En septembre 1860, un mois après la visite du prince de Galles, un jeune dentiste du nom de William George Beers écrit une brochure qui définit certaines règles et instructions pour le sport qui, jusque-là, n’avait aucun règlement écrit. Celui que l’on considère comme le père de la crosse moderne crée non seulement un ensemble de règles de jeu, mais impose une série d’accessoires qui viennent changer profondément le sport. La nudité est dorénavant interdite et les joueurs doivent porter une jaquette ample avec un trou qui permet de constater s’il y a érection ou non. De plus, le seul geste sexuel qui est permis est la masturbation mutuelle – tout autre geste résultant à un hors-jeu. Enfin, les femmes sont bannies de l’assistance et ne seront réadmises en tant que spectatrices et joueuses qu’en 1990, avec la création de l’intercrosse.

Évidemment, les peuples autochtones furent scandalisés par ces changements radicaux à leur sport et crièrent leur désapprobation.
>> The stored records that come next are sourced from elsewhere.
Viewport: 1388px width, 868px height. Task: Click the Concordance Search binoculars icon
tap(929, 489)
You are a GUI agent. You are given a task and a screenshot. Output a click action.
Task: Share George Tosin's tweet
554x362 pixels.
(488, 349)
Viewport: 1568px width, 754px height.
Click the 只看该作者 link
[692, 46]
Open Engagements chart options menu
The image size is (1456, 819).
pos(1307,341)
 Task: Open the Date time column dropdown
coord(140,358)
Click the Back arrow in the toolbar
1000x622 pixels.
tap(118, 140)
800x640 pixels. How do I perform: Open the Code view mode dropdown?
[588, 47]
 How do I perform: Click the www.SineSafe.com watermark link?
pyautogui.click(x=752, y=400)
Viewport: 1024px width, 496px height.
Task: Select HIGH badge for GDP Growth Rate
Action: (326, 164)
Hélas, on ne les écoutait guère à l’époque (comme à la nôtre) et les colons firent comme si de rien était; tous les joueurs d’élite d’origine autochtones furent exclus de la ligue de crosse naissante. C’est ainsi que le mot crosse devint synonyme, dans le langage populaire, d’une sale arnaque.

La crosse est encore pratiquée de nos jours et nous prions tous pour que le CIO accepte finalement qu’elle devienne un sport de démonstration aux prochains jeux olympiques. Le fait qu’elle refuse depuis une centaine d’années est en soi une crosse. En attendant, n’hésitez pas à venir encourager les Flaming Shafts de Toronto, Les Colosses à un œil de Montréal ou les Fap Masters de Vancouver.